- [DOCUMENT SECTION]:
--------------------------------

Fujifilm plans X10 firmware in response to 'white disc' concerns
Fujifilm has said it will attempt to address the problem of X10 images showing 'white discs' with a firmware update in response to customer concerns. The company statement comes in response to our enquiries about the problem, and confirms the phenomenon is caused by sensor 'blooming.' It claims the camera is working within prescribed tolerances and that the problem is not uncommon in other cameras but says that it plans updated firmware to 'lessen the effects' of the blooming. We have prepared a quick test of the issue (which we will cover in greater depth in the full review), showing the effects of Fujifilm's suggested ways of mitigating the issue.
Update: We have published a report on the effect of firmware v.1.03 on the orbs issue (Feb 25th 2012)
'Fujifilm engineers have examined a number of sample shots and have concluded that the camera is working within prescribed tolerances. The blooming issue is something not uncommon to many types of digital camera. It is possible to reduce the effects of blooming either by increasing the ISO or widening the dynamic range on the camera.
However, after receiving a number of comments from users, we can understand their concern and plan a firmware upgrade to lessen the effects of blooming. We will announce in due course when the upgrade will be available.'
White Disc blooming tests:
Here we compare the rendering of specular highlights between the FujiFilm X10 (left) and the Olympus XZ-1, which has a slightly smaller sensor based on CCD technology. All the images below are 100% crops, shot at equivalent focal lengths, using the same shutter speed, ISO and aperture.
|Fujifilm X10, 12MP, ISO 100, DR 100%||Olympus XZ-1, 10MP, ISO 100|
In accordance with Fujifilms suggestion, we shot the scene at different ISO settings.
|ISO 100, DR 100%, 12MP||ISO 200, DR 100%, 12MP|
|ISO 400, DR 100%, 12MP||ISO 800, DR 100%, 12MP|
No significant further improvement was seen above ISO 800.
We also shot the scene using the camera's EXR DR mode, which under-exposes half its pixels and then combines these with the fully-exposed neighboring pixels to produce a 6MP image with greater highlight retention.
|ISO 100, DR 100%, 6MP||ISO 100, DR 200%, 6MP|
|ISO 100, DR 400%, 6MP|
We will investigate the problem (and how prevalent it is in real-world photographs) in more depth in our full review. We will also test any updated firmware that becomes available.

--------------------------------

- [ENTRIES PROVIDED]:
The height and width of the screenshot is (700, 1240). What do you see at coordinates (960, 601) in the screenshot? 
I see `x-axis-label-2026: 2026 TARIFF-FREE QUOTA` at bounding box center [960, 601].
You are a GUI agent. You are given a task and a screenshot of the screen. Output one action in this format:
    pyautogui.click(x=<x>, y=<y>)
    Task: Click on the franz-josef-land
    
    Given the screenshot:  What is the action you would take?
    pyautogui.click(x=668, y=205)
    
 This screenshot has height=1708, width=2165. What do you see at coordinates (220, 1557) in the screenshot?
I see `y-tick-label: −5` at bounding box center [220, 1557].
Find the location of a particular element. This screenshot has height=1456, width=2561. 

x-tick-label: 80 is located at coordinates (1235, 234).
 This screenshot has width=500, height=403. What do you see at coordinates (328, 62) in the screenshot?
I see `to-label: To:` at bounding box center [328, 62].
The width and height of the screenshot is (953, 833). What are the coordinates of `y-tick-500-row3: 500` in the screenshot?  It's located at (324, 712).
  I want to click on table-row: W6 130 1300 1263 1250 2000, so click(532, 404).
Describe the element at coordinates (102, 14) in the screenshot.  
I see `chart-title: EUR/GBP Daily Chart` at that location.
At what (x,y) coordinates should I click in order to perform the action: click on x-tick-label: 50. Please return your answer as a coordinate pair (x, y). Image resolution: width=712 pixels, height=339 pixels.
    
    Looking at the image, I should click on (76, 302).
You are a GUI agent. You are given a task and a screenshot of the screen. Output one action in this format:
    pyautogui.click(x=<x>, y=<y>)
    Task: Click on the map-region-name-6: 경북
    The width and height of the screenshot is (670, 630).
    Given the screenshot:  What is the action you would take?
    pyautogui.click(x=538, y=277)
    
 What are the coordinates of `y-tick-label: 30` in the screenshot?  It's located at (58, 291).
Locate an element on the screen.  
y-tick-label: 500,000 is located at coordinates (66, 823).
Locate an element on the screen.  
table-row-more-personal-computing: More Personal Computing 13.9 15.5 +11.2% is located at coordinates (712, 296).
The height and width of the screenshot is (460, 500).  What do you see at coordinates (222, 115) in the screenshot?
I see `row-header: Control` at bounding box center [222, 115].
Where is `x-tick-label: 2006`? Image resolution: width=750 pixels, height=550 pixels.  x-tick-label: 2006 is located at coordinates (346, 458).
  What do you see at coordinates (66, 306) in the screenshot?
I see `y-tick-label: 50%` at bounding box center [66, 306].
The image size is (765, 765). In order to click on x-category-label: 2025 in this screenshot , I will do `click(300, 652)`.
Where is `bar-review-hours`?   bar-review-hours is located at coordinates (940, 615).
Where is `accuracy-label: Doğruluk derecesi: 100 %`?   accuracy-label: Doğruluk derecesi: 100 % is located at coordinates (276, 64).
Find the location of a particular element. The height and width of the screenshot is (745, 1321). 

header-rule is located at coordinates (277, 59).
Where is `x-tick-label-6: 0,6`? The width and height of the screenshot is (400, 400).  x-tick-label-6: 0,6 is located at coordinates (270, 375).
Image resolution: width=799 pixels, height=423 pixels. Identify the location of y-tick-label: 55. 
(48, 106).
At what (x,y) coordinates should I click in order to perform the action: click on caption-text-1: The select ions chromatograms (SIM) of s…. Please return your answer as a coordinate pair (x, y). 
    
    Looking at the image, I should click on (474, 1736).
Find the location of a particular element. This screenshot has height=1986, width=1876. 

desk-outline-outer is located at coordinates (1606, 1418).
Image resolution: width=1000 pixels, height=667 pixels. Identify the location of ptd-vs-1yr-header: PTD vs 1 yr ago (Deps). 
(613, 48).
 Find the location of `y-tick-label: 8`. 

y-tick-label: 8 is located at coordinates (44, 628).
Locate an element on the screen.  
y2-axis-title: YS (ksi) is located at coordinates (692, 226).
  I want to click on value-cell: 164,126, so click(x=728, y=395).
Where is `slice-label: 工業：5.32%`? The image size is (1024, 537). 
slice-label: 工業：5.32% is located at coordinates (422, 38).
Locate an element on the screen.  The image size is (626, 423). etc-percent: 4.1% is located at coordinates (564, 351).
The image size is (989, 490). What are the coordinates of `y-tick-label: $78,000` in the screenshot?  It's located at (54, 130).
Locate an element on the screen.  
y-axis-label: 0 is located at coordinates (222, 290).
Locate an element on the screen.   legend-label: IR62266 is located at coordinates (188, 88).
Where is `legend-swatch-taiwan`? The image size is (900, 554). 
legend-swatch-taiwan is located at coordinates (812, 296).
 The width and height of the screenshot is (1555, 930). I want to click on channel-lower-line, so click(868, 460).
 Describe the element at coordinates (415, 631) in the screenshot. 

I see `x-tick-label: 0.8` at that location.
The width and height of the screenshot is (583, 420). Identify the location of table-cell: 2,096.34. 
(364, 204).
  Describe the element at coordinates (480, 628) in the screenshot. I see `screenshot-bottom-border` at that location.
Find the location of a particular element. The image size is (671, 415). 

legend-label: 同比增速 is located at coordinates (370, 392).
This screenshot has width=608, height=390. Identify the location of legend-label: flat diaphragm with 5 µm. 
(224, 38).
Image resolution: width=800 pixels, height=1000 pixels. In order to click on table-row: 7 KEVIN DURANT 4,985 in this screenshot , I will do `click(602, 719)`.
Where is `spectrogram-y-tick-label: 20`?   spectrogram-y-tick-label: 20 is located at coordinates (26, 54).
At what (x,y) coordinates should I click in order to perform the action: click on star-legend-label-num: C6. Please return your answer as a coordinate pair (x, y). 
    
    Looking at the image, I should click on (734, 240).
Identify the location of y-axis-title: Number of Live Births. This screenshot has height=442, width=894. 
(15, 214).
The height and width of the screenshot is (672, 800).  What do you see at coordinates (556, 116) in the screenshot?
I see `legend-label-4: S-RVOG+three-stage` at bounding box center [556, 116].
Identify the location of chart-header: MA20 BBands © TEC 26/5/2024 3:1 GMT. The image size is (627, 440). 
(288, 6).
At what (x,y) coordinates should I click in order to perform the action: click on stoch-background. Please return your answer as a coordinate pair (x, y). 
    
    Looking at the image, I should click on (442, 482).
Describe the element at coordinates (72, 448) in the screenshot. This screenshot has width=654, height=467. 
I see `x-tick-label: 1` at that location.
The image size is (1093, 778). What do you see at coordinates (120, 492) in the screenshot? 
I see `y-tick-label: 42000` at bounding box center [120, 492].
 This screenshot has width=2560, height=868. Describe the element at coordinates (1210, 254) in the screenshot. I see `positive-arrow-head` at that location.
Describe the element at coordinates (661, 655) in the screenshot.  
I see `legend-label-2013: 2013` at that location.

--------------------------------

- [REQUIRED WORK]:
1 > Answer these questions using the article on the X10 white discs:
(a) What does Fujifilm say causes the white discs?
(b) Which two camera changes does Fujifilm say can reduce the effects of blooming?
(c) Above which ISO setting was no significant further improvement seen?
2 > Rewrite the part of the X10 white disc article that begins at the words "However, after receiving" and stops after "ISO and aperture.", changing "specular highlights" to "bright reflections".

- [SOLUTION LIST]:
1 >
(a) Sensor blooming.
(b) Increasing the ISO or widening the dynamic range.
(c) ISO 800.

2 >
However, after receiving a number of comments from users, we can understand their concern and plan a firmware upgrade to lessen the effects of blooming. We will announce in due course when the upgrade will be available.'
White Disc blooming tests:
Here we compare the rendering of bright reflections between the FujiFilm X10 (left) and the Olympus XZ-1, which has a slightly smaller sensor based on CCD technology. All the images below are 100% crops, shot at equivalent focal lengths, using the same shutter speed, ISO and aperture.